Le Dal 31 a rencontré la préfecture pour discuter de l’hébergement d’urgence. Les associations déplorent un manque d’avancées malgré un budget en hausse.
L’association Droit au logement (Dal) 31 et plusieurs organisations de la “Campagne réquisition 31” ont rencontré les services de l’État ce mardi 24 mars. Cette réunion avec la Direction départementale de l’Emploi, du Travail et des Solidarités (DDETS) visait à discuter de l’hébergement d’urgence et de la réquisition de bâtiments vides en Haute-Garonne.
Les associations alertent sur le nombre de personnes sans solution. Elles évoquent 7 000 personnes à la rue dans l’agglomération de Toulouse, selon l’Insee. Parmi elles, environ 400 enfants scolarisés seraient concernés, d’après Alain Chartier, du collectif d’écoles.

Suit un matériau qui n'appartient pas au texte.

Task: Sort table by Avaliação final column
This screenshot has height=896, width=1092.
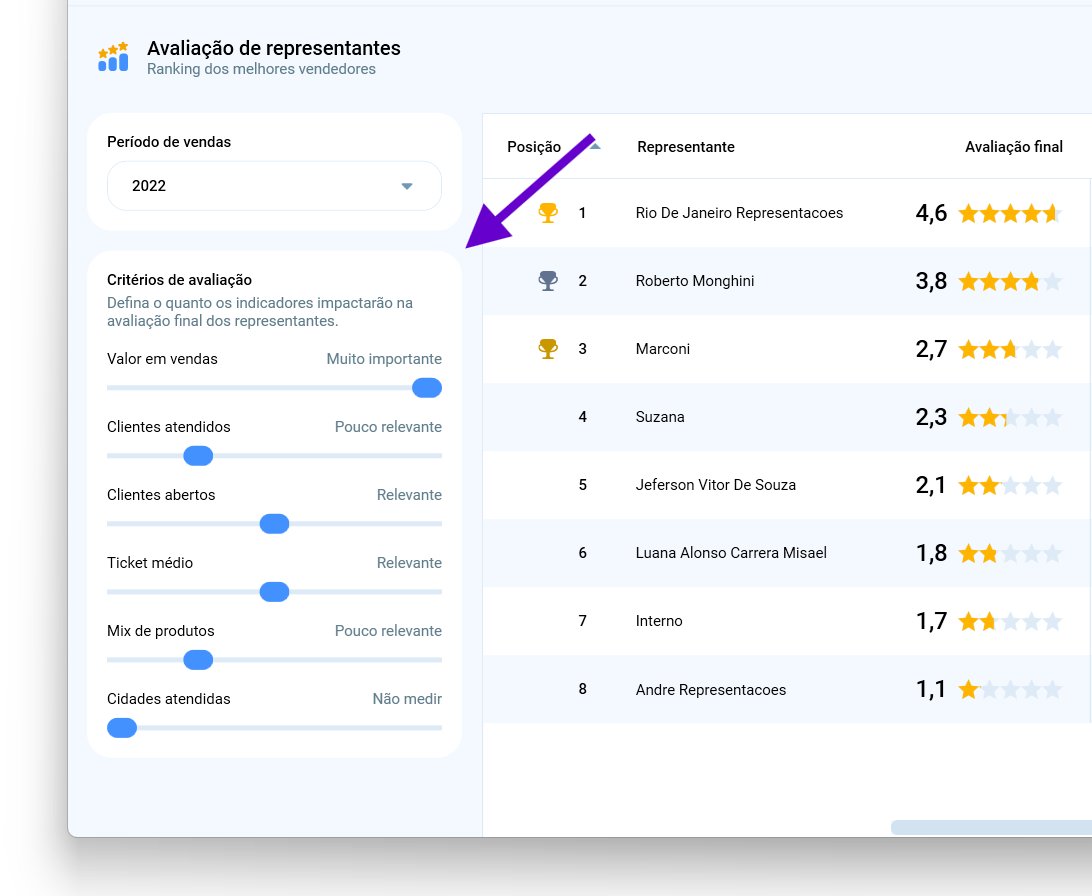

Mais selon les militants, aucun engagement concret n’a été obtenu. « Nous avons bien compris que le levier des réquisitions ne sera pas activé. C’est refusé », indique Laurence Broom, militante au Dal 31.
Un budget en hausse, mais une utilisation contestée
La préfecture a présenté les moyens engagés. En Haute-Garonne, le budget de l’hébergement d’urgence atteint 74 millions d’euros par an. Ce chiffre a bondi de 124% entre 2018 et 2025. À titre de comparaison, le département de la Gironde dispose d’environ 40 millions d’euros.
Cependant, le collectif juge cet argent mal utilisé. Sur cette enveloppe, 22 millions d’euros sont consacrés aux nuitées d’hôtel. Le département compte 5 563 places d’hébergement d’urgence, dont 2 100 dans ces structures. Si le nombre total de places a progressé de 16,31% depuis 2017, celles en hôtel ont augmenté de 365%.
Cette solution, censée être temporaire, est prolongée durant des mois pour les personnes qui s’y trouvent. « L’urgence devient un quotidien. C’est un problème », pointe Nicolas Mousset, membre de la FSU.
Le débat sur l’inconditionnalité du droit au logement
Le principal point de discorde concerne l’accès aux places disponibles d’hébergement. Le Dal 31 regrette que la préfecture conditionne l’aide à « une démarche d’intégration ». Il s’agit de la possession d’un titre de séjour, ou du dépôt d’un dossier pour en obtenir.
Cette exigence est vivement contestée. « L’inconditionnalité de l’hébergement, c’est la loi. Ce n’est pas une question d’avis », rappelle Gaëlle Galle, travailleur social. Pour les militants, le droit au logement ne doit pas s’arrêter aux frontières administratives.
« Nous continuerons à déposer des dossiers de demande d’hébergement sur le principe de l’inconditionnalité, puisque de toute façon, c’est la loi », insiste Laurence Broom.
Vers une réduction des nuitées d’hôtel
La préfecture a exprimé son souhait de réduire le recours aux hôtels, sans toutefois prendre d’engagements fermes. Mais les militants craignent que cette baisse, sans solutions alternatives pérennes, ne renvoie davantage de personnes à la rue.
« Il faut développer d’autres débouchés pour compenser la réduction des places en hôtel. Nous serons vigilants », prévient Nicolas Mousset. Un nouveau rendez-vous entre les organisations et les services de l’État est envisagé pour le début de l’été.